▸ **Set exercise**
Copy the lines from the first one up to and including the line with "(x=669, y=19)", replacing "header" with "heading" and leaving everything else unchanged.

::: Supplied data :::

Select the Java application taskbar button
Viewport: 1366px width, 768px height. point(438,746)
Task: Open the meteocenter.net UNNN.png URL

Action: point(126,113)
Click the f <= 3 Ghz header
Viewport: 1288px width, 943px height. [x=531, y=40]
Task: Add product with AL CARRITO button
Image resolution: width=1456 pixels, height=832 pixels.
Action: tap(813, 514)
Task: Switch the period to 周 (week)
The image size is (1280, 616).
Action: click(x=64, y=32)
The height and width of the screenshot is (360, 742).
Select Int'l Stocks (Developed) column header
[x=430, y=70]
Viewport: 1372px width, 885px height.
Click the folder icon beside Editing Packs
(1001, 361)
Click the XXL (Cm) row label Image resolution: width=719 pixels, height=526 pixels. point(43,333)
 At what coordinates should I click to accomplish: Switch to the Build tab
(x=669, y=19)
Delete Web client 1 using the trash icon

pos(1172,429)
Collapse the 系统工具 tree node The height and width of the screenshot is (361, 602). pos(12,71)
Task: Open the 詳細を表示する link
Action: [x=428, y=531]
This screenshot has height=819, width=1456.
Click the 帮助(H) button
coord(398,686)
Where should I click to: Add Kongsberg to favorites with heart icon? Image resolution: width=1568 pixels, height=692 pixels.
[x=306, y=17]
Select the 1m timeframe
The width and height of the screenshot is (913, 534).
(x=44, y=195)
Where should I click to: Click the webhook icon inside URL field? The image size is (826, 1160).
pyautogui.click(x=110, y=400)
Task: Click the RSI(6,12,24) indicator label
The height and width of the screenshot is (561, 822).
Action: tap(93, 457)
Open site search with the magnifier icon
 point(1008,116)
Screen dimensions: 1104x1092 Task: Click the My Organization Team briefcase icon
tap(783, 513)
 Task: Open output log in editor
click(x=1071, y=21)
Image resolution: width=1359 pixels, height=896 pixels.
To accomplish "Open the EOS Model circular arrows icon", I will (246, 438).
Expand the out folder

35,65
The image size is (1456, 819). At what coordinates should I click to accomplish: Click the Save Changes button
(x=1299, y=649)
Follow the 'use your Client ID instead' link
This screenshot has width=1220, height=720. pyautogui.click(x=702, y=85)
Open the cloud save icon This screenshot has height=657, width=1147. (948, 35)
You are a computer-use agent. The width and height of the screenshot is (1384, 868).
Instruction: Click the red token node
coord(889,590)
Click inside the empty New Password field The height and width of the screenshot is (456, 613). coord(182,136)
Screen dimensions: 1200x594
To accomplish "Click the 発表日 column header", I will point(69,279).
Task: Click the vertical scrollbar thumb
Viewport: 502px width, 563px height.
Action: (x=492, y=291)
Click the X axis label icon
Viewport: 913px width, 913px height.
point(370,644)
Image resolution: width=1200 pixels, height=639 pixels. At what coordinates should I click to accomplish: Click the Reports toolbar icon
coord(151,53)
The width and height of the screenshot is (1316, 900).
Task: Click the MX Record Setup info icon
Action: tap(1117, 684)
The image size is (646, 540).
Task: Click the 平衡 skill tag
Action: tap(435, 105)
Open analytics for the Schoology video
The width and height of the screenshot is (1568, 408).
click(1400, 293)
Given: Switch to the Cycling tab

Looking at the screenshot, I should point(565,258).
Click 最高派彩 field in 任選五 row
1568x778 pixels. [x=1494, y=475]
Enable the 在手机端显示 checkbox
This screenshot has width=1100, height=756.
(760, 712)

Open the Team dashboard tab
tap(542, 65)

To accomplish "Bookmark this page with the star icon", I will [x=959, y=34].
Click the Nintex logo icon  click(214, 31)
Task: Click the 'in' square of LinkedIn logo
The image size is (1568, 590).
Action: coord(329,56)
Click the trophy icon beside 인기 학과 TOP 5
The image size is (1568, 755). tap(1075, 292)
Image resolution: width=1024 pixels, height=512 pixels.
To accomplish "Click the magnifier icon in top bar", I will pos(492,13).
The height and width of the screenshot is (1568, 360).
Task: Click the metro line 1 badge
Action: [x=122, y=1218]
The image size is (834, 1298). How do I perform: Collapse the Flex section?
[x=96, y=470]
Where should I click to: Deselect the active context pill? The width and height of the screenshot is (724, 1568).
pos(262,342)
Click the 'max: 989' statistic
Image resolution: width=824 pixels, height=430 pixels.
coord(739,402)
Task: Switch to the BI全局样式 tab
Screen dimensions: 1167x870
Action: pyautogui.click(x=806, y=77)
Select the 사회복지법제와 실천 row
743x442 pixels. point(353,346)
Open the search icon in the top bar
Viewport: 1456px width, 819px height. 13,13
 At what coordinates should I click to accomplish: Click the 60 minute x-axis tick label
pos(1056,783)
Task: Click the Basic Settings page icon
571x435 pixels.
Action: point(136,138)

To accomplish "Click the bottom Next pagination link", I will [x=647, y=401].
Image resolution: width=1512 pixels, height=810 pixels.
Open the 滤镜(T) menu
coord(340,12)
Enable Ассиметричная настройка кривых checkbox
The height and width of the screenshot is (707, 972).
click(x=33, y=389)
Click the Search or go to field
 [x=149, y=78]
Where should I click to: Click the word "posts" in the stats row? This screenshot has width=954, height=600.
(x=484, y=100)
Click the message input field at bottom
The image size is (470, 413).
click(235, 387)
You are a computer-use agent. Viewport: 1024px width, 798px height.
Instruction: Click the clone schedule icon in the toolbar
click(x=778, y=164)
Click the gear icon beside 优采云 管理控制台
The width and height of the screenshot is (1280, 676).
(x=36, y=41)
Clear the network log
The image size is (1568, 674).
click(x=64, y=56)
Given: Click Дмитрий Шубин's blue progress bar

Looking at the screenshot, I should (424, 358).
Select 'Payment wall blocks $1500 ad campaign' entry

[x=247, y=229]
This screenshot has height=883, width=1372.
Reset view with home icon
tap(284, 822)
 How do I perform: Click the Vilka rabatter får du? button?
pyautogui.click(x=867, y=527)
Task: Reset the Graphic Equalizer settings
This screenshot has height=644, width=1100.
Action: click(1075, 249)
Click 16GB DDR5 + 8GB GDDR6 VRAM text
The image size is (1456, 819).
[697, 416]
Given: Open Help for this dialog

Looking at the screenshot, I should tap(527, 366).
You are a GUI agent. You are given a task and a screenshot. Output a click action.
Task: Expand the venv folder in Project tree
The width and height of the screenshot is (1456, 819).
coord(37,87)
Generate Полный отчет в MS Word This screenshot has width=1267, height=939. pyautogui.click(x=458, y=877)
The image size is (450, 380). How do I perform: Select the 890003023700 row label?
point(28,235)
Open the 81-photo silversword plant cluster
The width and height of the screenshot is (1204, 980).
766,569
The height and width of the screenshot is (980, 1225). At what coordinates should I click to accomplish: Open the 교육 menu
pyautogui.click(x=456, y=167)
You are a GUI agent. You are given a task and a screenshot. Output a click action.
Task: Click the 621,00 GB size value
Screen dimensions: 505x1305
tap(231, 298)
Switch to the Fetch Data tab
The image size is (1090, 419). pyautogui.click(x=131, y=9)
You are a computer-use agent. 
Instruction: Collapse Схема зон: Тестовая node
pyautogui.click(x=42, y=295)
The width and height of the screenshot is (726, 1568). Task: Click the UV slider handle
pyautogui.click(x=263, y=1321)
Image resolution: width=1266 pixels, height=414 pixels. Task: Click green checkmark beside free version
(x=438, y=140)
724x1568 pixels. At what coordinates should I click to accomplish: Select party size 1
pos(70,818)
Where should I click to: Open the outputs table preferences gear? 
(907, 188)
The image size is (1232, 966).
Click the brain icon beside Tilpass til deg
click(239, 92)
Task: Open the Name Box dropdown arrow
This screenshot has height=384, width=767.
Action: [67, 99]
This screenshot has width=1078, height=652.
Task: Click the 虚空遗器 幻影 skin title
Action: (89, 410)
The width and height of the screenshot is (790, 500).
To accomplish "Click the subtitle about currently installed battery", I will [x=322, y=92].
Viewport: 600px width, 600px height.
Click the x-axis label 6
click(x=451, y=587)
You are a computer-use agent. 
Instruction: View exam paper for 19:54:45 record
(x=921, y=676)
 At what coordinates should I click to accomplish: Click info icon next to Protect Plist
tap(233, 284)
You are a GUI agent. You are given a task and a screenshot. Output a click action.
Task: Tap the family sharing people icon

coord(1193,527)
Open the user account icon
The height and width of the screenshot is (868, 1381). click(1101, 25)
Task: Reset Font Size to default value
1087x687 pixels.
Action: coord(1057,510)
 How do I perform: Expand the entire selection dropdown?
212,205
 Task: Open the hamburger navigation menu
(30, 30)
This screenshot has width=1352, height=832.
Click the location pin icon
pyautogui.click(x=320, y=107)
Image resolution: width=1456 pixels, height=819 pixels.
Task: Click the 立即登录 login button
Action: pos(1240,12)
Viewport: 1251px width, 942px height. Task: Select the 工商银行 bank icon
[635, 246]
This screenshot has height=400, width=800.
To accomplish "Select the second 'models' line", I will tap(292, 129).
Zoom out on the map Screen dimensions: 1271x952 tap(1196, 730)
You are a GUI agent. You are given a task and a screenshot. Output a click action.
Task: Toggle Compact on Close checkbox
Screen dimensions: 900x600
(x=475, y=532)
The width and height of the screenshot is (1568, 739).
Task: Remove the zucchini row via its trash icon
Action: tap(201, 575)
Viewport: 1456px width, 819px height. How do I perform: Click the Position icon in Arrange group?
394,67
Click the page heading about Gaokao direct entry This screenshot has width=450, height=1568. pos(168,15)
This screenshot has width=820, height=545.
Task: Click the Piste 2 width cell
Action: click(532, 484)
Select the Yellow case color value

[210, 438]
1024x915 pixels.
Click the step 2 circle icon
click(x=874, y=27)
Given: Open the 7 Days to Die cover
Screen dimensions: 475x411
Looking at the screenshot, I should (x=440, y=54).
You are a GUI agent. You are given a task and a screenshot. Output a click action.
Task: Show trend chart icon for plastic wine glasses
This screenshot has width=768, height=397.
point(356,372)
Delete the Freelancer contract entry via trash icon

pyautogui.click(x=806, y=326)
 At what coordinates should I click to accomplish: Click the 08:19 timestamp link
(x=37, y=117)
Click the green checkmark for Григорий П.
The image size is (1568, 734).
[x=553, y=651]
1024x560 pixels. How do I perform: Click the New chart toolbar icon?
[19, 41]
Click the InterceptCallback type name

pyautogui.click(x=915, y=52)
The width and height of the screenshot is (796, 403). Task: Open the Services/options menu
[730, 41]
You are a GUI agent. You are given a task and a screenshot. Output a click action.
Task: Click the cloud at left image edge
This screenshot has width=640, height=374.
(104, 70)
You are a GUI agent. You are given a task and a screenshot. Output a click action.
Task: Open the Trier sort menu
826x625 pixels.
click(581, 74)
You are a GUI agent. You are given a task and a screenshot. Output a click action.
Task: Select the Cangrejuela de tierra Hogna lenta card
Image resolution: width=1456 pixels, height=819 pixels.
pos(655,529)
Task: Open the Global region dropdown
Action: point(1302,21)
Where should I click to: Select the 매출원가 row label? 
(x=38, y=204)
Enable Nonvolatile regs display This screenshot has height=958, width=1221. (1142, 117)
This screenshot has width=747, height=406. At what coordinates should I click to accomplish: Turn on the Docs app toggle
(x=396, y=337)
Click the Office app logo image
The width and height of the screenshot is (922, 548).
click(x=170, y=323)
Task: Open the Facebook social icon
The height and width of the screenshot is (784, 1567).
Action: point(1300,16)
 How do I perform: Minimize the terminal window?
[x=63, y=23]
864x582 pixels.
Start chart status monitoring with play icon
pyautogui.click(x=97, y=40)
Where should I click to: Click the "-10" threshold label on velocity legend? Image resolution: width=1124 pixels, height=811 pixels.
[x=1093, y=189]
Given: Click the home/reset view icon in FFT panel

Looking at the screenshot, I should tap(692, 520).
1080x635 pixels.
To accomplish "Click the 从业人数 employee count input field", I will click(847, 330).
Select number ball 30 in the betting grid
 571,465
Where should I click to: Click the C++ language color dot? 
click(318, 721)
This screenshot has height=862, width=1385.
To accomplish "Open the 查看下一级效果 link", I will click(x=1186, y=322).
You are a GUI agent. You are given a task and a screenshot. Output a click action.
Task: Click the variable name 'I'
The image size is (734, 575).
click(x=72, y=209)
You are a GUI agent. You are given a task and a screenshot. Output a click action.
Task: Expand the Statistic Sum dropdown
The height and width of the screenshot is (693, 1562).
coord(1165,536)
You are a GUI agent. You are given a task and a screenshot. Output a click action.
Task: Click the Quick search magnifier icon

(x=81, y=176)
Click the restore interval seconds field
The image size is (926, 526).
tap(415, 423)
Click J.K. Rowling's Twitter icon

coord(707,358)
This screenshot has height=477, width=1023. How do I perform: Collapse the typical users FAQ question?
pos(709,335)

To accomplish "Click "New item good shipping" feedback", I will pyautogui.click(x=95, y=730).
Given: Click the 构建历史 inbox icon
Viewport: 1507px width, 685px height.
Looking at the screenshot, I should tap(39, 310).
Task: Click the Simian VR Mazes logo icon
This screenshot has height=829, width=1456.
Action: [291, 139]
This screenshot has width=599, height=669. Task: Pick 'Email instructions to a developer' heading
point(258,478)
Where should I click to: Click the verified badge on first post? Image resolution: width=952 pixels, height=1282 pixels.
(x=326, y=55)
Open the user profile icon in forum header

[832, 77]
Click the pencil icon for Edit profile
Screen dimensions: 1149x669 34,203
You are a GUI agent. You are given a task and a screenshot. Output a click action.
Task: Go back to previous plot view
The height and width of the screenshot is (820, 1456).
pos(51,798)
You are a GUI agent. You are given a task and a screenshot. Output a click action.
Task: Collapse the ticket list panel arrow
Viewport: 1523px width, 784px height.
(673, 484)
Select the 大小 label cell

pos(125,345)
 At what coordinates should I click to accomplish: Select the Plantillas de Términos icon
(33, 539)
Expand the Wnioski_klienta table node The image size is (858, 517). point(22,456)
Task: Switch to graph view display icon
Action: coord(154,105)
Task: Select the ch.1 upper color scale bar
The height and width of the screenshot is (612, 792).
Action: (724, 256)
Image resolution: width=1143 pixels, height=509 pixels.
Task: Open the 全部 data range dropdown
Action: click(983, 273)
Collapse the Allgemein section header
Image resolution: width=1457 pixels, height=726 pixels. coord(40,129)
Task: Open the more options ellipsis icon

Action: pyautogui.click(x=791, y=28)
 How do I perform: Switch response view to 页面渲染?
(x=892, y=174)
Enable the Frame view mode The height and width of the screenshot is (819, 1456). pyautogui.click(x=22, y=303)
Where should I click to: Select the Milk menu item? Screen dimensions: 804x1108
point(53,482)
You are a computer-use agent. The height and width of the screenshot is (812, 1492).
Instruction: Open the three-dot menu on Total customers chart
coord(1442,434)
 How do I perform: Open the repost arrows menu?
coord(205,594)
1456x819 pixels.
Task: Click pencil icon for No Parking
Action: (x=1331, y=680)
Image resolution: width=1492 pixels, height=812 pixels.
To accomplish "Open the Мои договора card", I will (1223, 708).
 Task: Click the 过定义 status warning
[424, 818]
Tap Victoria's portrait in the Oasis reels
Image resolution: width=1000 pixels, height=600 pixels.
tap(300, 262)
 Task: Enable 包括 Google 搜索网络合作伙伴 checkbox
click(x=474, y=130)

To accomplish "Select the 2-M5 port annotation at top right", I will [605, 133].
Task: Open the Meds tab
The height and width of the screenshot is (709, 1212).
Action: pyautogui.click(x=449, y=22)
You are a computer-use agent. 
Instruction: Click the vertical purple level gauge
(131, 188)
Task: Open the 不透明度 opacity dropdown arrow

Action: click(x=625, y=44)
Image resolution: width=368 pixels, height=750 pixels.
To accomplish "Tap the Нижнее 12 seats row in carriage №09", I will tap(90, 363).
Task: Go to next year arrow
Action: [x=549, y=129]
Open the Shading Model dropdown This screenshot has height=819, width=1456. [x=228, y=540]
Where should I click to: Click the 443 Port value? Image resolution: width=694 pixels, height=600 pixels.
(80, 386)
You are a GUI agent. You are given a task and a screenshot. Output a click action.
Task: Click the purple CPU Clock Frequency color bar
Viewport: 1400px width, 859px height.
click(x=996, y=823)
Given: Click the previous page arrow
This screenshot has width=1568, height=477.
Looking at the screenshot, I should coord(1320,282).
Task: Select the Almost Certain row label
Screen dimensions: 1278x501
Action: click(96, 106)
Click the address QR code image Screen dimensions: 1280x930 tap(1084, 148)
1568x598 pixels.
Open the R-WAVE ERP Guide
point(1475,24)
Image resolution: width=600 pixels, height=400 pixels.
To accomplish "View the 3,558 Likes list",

:::

▸ **Solution for this exercise**
Select the Java application taskbar button
Viewport: 1366px width, 768px height. point(438,746)
Task: Open the meteocenter.net UNNN.png URL

Action: point(126,113)
Click the f <= 3 Ghz heading
Viewport: 1288px width, 943px height. [x=531, y=40]
Task: Add product with AL CARRITO button
Image resolution: width=1456 pixels, height=832 pixels.
Action: tap(813, 514)
Task: Switch the period to 周 (week)
The image size is (1280, 616).
Action: click(x=64, y=32)
The height and width of the screenshot is (360, 742).
Select Int'l Stocks (Developed) column heading
[x=430, y=70]
Viewport: 1372px width, 885px height.
Click the folder icon beside Editing Packs
(1001, 361)
Click the XXL (Cm) row label Image resolution: width=719 pixels, height=526 pixels. point(43,333)
 At what coordinates should I click to accomplish: Switch to the Build tab
(x=669, y=19)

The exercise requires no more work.